Prove that $\lim_{n \to \infty} (\int ^b_af(x)^n dx)^\frac{1}{n}=\sup _{x \in [a,b]} f(x)$

Question

Let $f\in C[a,b]$. prove that $$\lim_{n \to \infty} \left(\int ^b_af(x)^n dx\right)^\frac{1}{n}=\sup _{x \in [a,b]} |f(x)|$$

i really have no idea where to start

Answer 1

I assume $f$ is positive (as stated there is a problem with the left term).

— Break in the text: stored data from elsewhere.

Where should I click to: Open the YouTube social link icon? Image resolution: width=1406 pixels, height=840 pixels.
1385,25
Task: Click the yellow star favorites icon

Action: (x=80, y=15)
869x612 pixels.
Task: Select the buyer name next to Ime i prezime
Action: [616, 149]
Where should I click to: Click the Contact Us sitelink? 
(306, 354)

Let $C := \sup_{[a,b]} f(x)$

$\left(\int ^b_af(x)^n dx\right)^\frac{1}{n} ≤ \left(\int ^b_aC^n dx\right)^\frac{1}{n} = C(b-a)^{1/n}$

Now, fix $\epsilon$ and consider $[c,d], d >c$ on which $f(x) > C - \epsilon$

$\left(\int ^b_af(x)^n dx\right)^\frac{1}{n} ≥ \left(\int ^d_cf(x)^n dx\right)^\frac{1}{n} ≥ (C- \epsilon)(d-c)^{1/n}$

To conclude, use $y^{1/n} \to 1$, for all $y > 0$.